Top of Given data

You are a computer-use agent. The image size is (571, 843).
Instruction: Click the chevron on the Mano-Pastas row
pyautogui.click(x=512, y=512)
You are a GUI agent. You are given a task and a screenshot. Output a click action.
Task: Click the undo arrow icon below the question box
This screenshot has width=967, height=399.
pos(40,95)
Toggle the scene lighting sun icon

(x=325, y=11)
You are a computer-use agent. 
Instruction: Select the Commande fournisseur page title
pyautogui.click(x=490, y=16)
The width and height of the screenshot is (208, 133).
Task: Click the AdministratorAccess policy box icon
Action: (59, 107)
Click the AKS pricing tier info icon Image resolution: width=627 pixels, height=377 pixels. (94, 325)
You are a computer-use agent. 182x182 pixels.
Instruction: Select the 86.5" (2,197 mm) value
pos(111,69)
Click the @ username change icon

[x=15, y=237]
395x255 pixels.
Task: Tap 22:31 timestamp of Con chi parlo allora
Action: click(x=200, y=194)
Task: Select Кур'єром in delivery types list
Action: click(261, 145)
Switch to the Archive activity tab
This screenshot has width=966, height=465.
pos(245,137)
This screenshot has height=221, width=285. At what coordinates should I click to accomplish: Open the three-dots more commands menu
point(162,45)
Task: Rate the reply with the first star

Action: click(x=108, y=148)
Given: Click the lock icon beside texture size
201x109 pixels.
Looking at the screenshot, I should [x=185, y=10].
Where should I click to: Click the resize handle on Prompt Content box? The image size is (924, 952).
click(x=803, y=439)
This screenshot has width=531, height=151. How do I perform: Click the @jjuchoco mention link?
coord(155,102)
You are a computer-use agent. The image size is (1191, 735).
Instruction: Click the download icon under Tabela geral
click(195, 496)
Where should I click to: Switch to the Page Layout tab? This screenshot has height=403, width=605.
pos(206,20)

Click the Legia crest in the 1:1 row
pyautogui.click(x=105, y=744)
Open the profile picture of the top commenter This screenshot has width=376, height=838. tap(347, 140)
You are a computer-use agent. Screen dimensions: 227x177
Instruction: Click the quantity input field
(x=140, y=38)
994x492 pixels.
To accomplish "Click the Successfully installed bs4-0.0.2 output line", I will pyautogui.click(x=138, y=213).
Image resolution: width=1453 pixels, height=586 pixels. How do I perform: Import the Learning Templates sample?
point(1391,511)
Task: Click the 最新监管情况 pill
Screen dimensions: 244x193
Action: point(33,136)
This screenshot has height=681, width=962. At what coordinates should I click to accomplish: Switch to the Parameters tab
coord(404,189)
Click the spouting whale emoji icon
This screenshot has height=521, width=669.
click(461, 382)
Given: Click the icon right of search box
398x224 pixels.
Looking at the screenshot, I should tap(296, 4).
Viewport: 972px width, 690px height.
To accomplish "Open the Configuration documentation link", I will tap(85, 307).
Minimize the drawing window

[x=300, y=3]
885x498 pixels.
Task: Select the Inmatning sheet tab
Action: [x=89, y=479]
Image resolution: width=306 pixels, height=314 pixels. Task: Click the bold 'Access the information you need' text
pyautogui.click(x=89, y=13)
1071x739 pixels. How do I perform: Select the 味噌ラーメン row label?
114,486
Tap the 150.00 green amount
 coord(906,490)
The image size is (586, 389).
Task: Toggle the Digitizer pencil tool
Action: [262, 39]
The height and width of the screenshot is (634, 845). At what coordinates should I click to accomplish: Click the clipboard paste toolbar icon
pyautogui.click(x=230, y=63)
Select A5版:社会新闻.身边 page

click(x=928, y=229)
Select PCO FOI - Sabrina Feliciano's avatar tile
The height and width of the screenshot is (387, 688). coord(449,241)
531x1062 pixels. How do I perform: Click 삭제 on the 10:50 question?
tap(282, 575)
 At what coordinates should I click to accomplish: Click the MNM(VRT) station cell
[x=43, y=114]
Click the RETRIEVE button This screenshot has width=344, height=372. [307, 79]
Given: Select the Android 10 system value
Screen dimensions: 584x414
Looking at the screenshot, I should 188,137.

Bottom of Given data

What is needed is an exact copy of every entry above.

You are a computer-use agent. The image size is (571, 843).
Instruction: Click the chevron on the Mano-Pastas row
pyautogui.click(x=512, y=512)
You are a GUI agent. You are given a task and a screenshot. Output a click action.
Task: Click the undo arrow icon below the question box
This screenshot has width=967, height=399.
pos(40,95)
Toggle the scene lighting sun icon

(x=325, y=11)
You are a computer-use agent. 
Instruction: Select the Commande fournisseur page title
pyautogui.click(x=490, y=16)
The width and height of the screenshot is (208, 133).
Task: Click the AdministratorAccess policy box icon
Action: (59, 107)
Click the AKS pricing tier info icon Image resolution: width=627 pixels, height=377 pixels. (94, 325)
You are a computer-use agent. 182x182 pixels.
Instruction: Select the 86.5" (2,197 mm) value
pos(111,69)
Click the @ username change icon

[x=15, y=237]
395x255 pixels.
Task: Tap 22:31 timestamp of Con chi parlo allora
Action: click(x=200, y=194)
Task: Select Кур'єром in delivery types list
Action: click(261, 145)
Switch to the Archive activity tab
This screenshot has width=966, height=465.
pos(245,137)
This screenshot has height=221, width=285. At what coordinates should I click to accomplish: Open the three-dots more commands menu
point(162,45)
Task: Rate the reply with the first star

Action: click(x=108, y=148)
Given: Click the lock icon beside texture size
201x109 pixels.
Looking at the screenshot, I should [x=185, y=10].
Where should I click to: Click the resize handle on Prompt Content box? The image size is (924, 952).
click(x=803, y=439)
This screenshot has width=531, height=151. How do I perform: Click the @jjuchoco mention link?
coord(155,102)
You are a computer-use agent. The image size is (1191, 735).
Instruction: Click the download icon under Tabela geral
click(195, 496)
Where should I click to: Switch to the Page Layout tab? This screenshot has height=403, width=605.
pos(206,20)

Click the Legia crest in the 1:1 row
pyautogui.click(x=105, y=744)
Open the profile picture of the top commenter This screenshot has width=376, height=838. tap(347, 140)
You are a computer-use agent. Screen dimensions: 227x177
Instruction: Click the quantity input field
(x=140, y=38)
994x492 pixels.
To accomplish "Click the Successfully installed bs4-0.0.2 output line", I will pyautogui.click(x=138, y=213).
Image resolution: width=1453 pixels, height=586 pixels. How do I perform: Import the Learning Templates sample?
point(1391,511)
Task: Click the 最新监管情况 pill
Screen dimensions: 244x193
Action: point(33,136)
This screenshot has height=681, width=962. At what coordinates should I click to accomplish: Switch to the Parameters tab
coord(404,189)
Click the spouting whale emoji icon
This screenshot has height=521, width=669.
click(461, 382)
Given: Click the icon right of search box
398x224 pixels.
Looking at the screenshot, I should tap(296, 4).
Viewport: 972px width, 690px height.
To accomplish "Open the Configuration documentation link", I will tap(85, 307).
Minimize the drawing window

[x=300, y=3]
885x498 pixels.
Task: Select the Inmatning sheet tab
Action: [x=89, y=479]
Image resolution: width=306 pixels, height=314 pixels. Task: Click the bold 'Access the information you need' text
pyautogui.click(x=89, y=13)
1071x739 pixels. How do I perform: Select the 味噌ラーメン row label?
114,486
Tap the 150.00 green amount
 coord(906,490)
The image size is (586, 389).
Task: Toggle the Digitizer pencil tool
Action: [262, 39]
The height and width of the screenshot is (634, 845). At what coordinates should I click to accomplish: Click the clipboard paste toolbar icon
pyautogui.click(x=230, y=63)
Select A5版:社会新闻.身边 page

click(x=928, y=229)
Select PCO FOI - Sabrina Feliciano's avatar tile
The height and width of the screenshot is (387, 688). coord(449,241)
531x1062 pixels. How do I perform: Click 삭제 on the 10:50 question?
tap(282, 575)
 At what coordinates should I click to accomplish: Click the MNM(VRT) station cell
[x=43, y=114]
Click the RETRIEVE button This screenshot has width=344, height=372. [307, 79]
Given: Select the Android 10 system value
Screen dimensions: 584x414
Looking at the screenshot, I should 188,137.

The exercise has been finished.